▸ Task details:
Exact transcription of the following records is needed, with every picture dropped.

▸ Given information:
....................

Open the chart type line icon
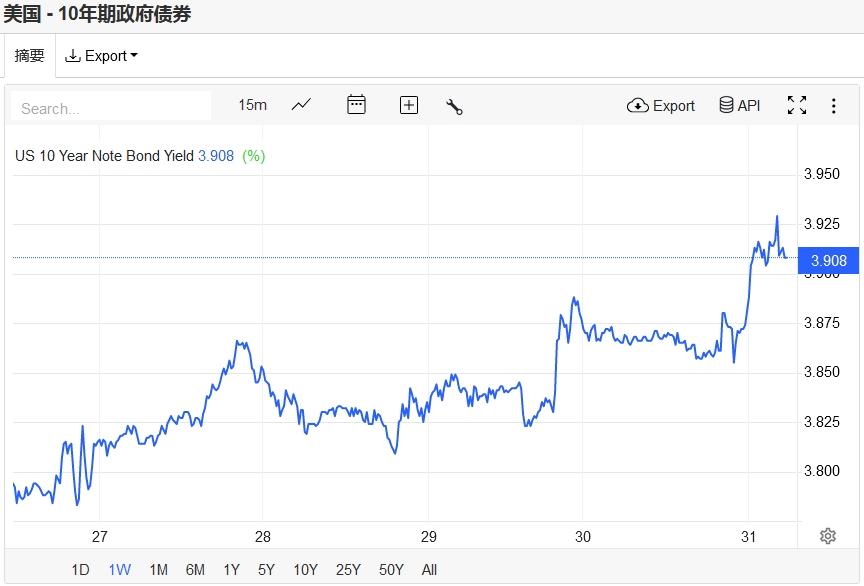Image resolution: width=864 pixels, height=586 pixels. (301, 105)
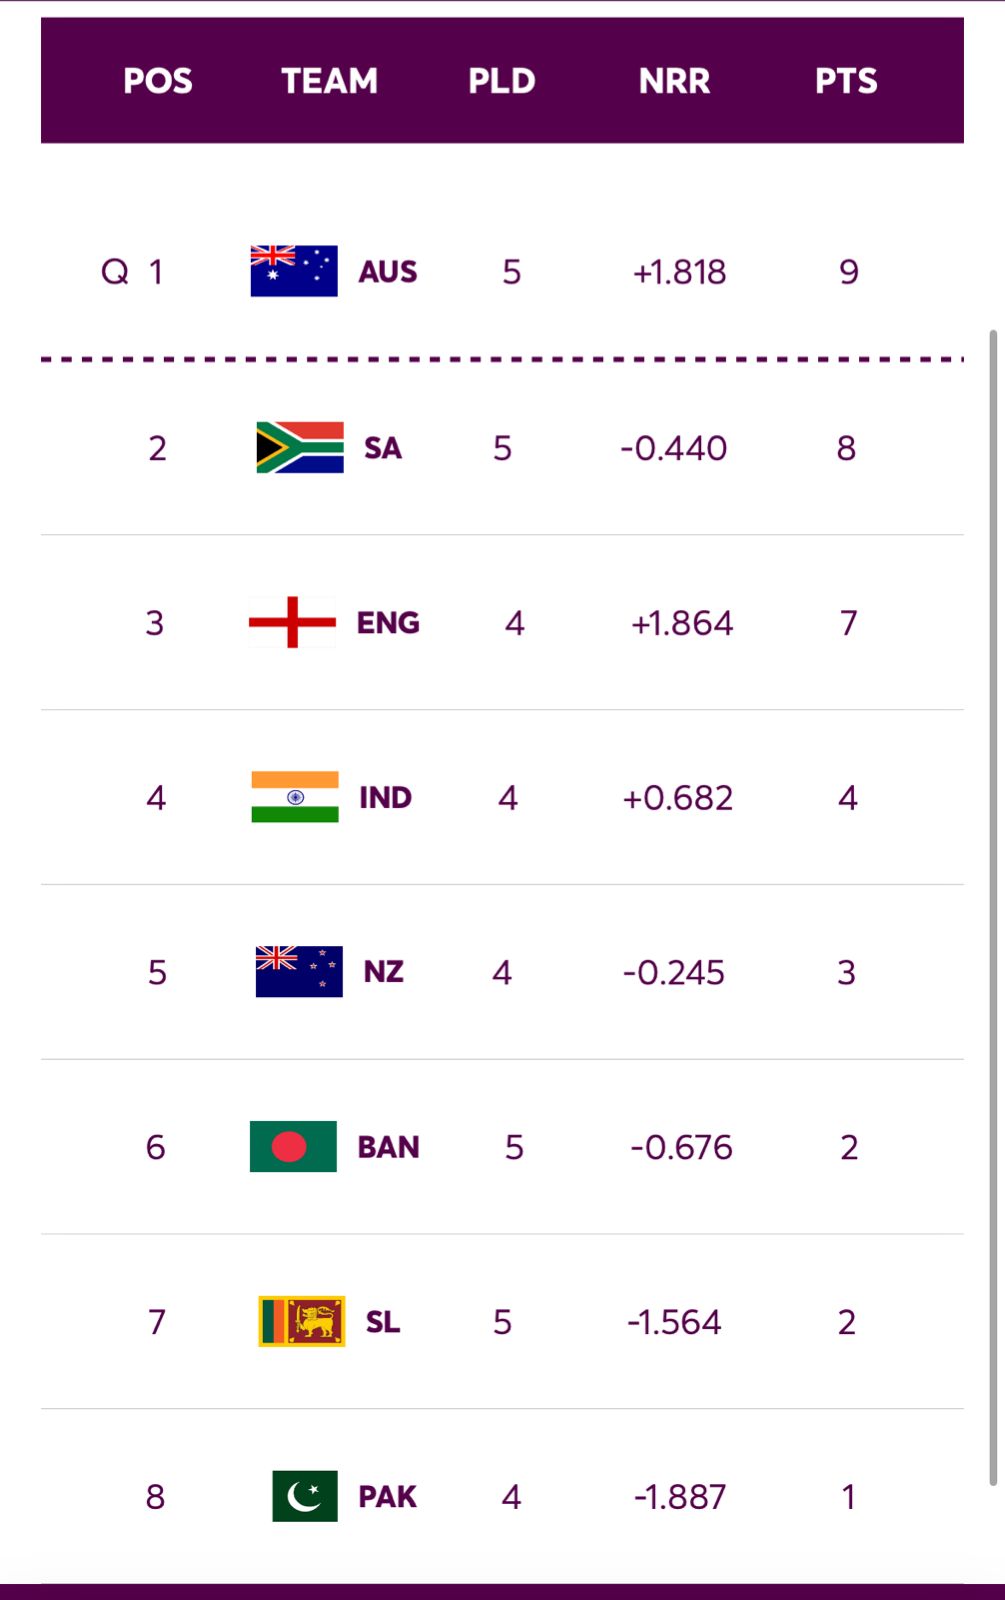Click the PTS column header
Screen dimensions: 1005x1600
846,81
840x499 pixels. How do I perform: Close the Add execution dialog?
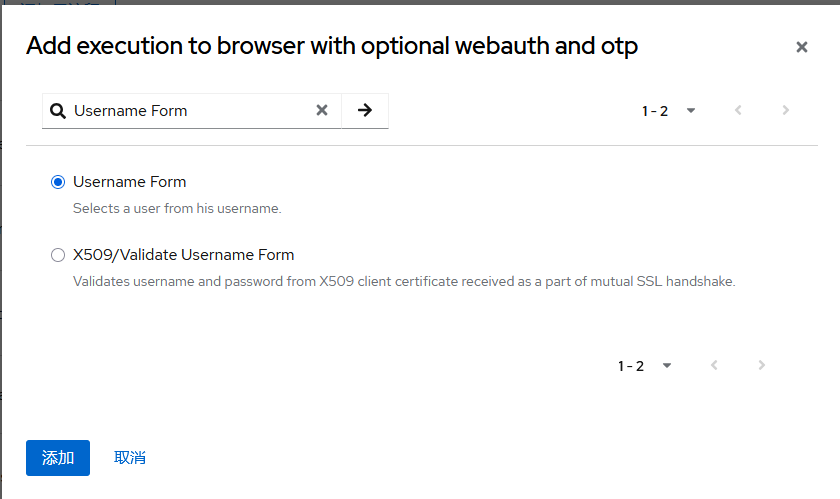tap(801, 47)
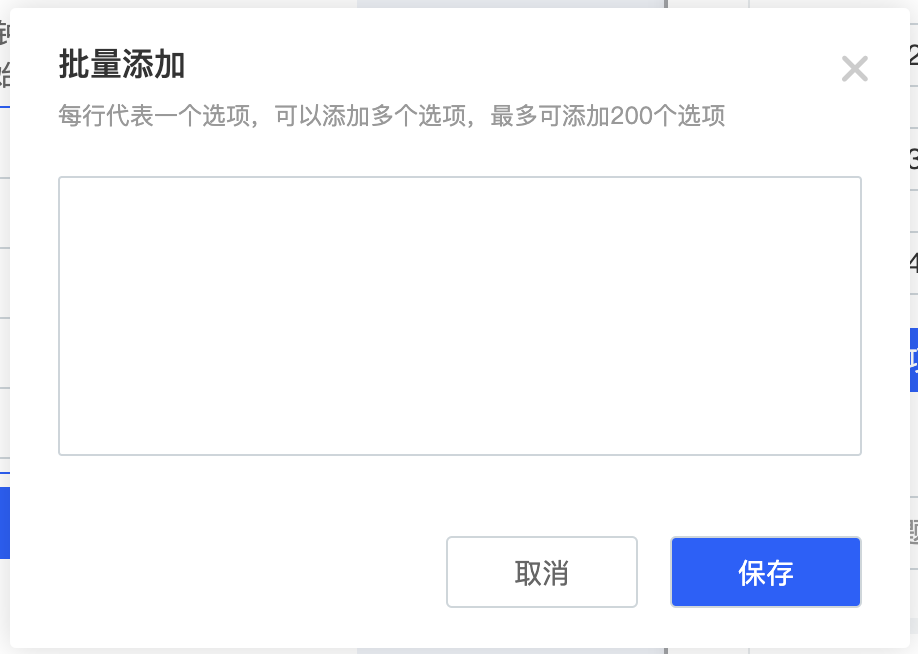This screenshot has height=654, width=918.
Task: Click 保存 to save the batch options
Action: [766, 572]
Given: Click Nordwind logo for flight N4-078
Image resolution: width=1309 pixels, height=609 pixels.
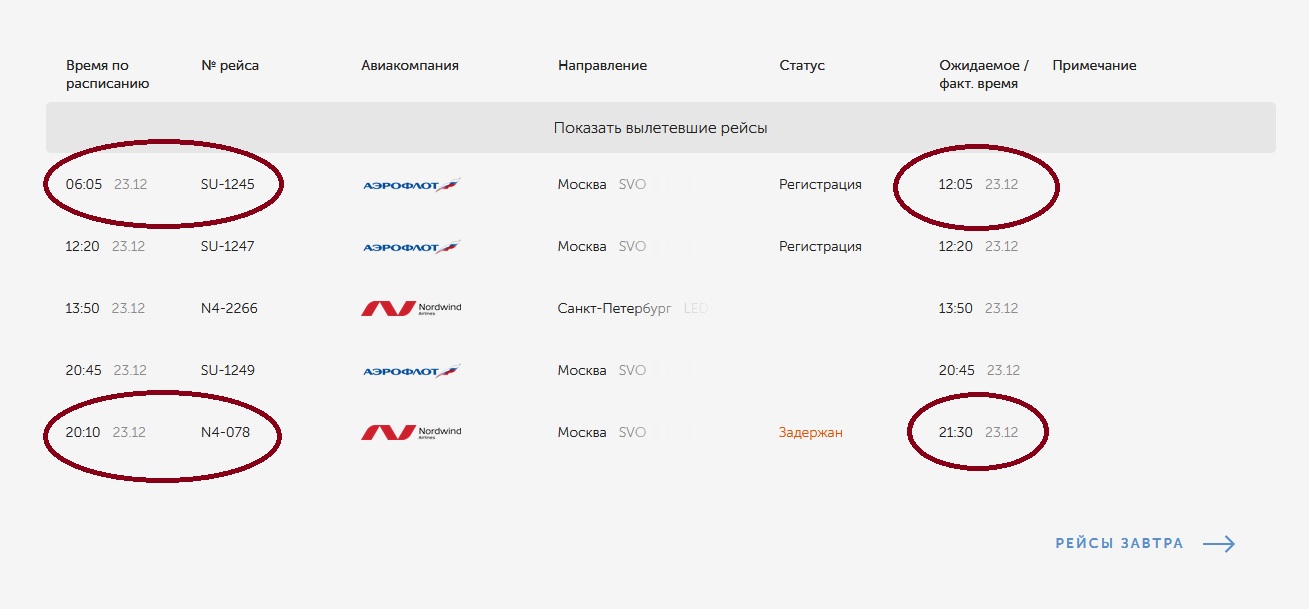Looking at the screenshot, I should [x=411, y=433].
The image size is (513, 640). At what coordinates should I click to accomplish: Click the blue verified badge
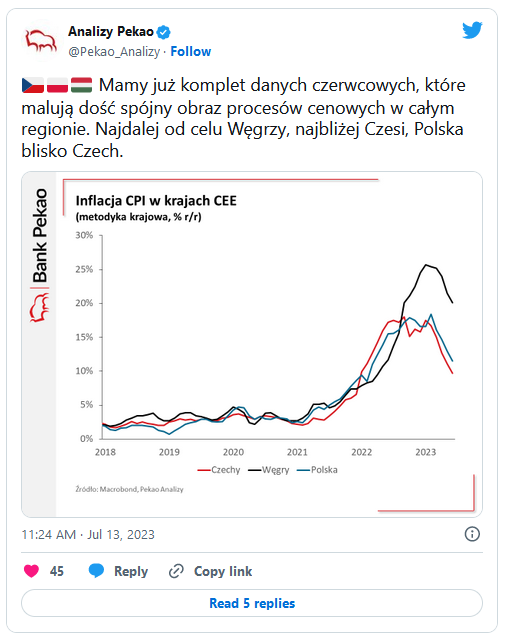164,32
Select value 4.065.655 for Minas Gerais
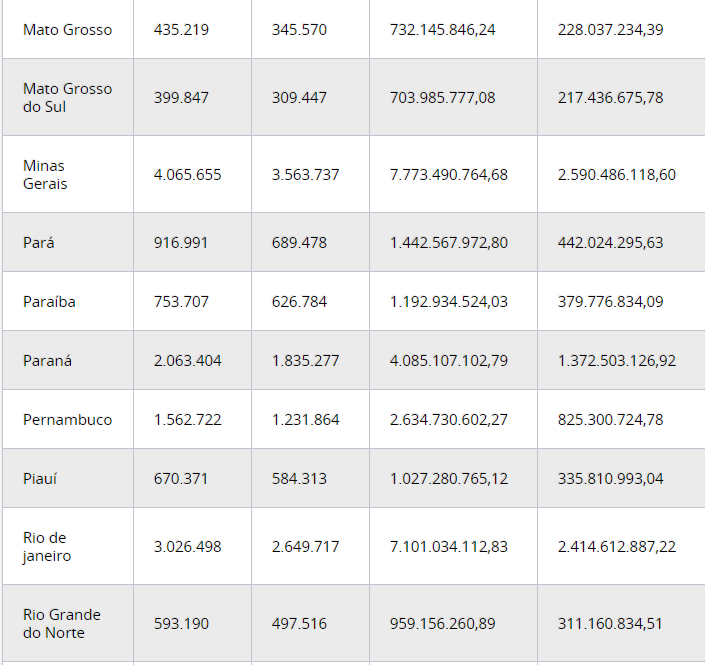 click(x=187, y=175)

....................

▸ Solution below:
Open the chart type line icon
Image resolution: width=864 pixels, height=586 pixels. (301, 105)
Click the PTS column header
Screen dimensions: 1005x1600
846,81
840x499 pixels. How do I perform: Close the Add execution dialog?
tap(801, 47)
This screenshot has height=654, width=918.
Task: Click 保存 to save the batch options
Action: [766, 572]
Given: Click Nordwind logo for flight N4-078
Image resolution: width=1309 pixels, height=609 pixels.
Looking at the screenshot, I should [x=411, y=433].
The image size is (513, 640). At what coordinates should I click to accomplish: Click the blue verified badge
164,32
Select value 4.065.655 for Minas Gerais
 click(x=187, y=175)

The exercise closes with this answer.